After exposure to 5 mg/L, two animals were sacrificed on Day 2 for ethical reasons. On Day 3, one animal was found dead and the other animals were sacrificed for ethical reasons. No mortality occurred at 1 mg/L. At 5 mg/L, slow breathing was noted in all animals during exposure. After exposure, lethargy, hunched posture, laboured respiration, rales, piloerection, chromodacryorrhoea and/or ptosis were seen among the animals. Gasping was seen in one female on day 2 only. At 1 mg/L, no abnormalities were seen during exposure. After exposure, hunched posture, laboured respiration, rales, gasping, piloerection and/or chromodacryorrhoea were seen among the animals. Dehydration was seen in two females on Days 4 and 5. All animals recovered from these signs by Day 8, except for the rales which were also seen among the animals between Days 9 and 15 (termination).
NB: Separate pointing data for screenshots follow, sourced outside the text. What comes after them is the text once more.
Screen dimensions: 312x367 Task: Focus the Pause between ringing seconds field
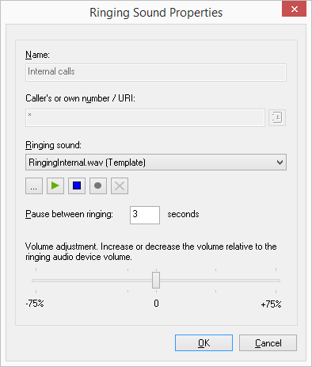(145, 215)
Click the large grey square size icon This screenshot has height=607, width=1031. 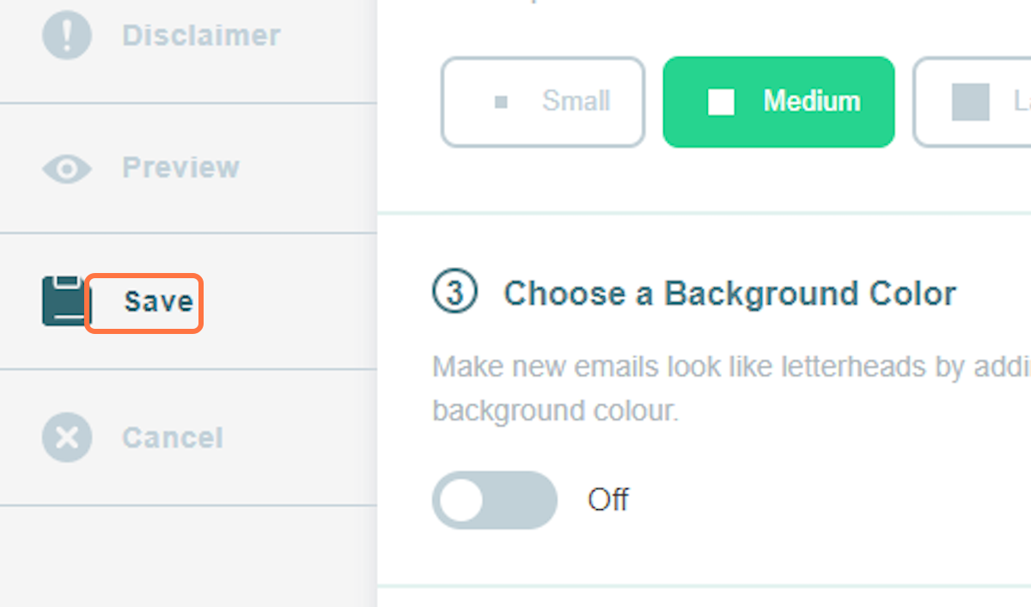pyautogui.click(x=971, y=102)
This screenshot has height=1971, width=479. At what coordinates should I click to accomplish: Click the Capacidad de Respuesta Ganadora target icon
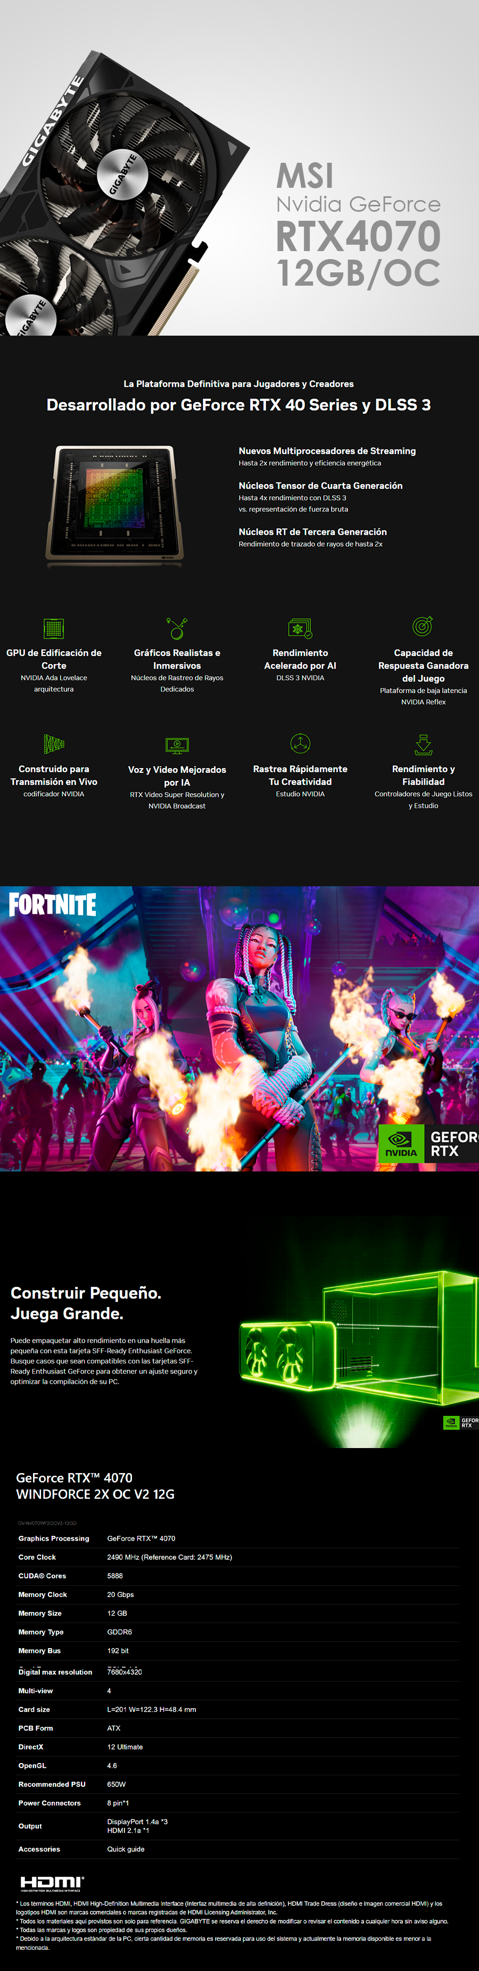pyautogui.click(x=423, y=626)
Body weight loss and reduced body weight gain was seen among the animals during the first week post-exposure. All animal regained weight during the second week.

Macroscopic post mortem examination revealed abnormalities in the lungs (discolouration pale or gray-white, fluid or foamy fluid released from the bronchi, dark red foci) of three animals exposed to 5 mg/L and sacrificed on Day 2 or 3. No further abnormalities were found in any of the animals.

 

Based on the above observations, the inhalatory LC50, 4h value of cesium tetrafluoroaluminate in Wistar rats was established to be within the range of 1 – 5 mg/L. Based on these results the test substance needs to be classified as Category 4 H332 'Harmful if inhaled' according to the EU Classification, Labelling and Packaging of Substances and Mixtures (CLP) Regulation (EC) No. 1272/2008.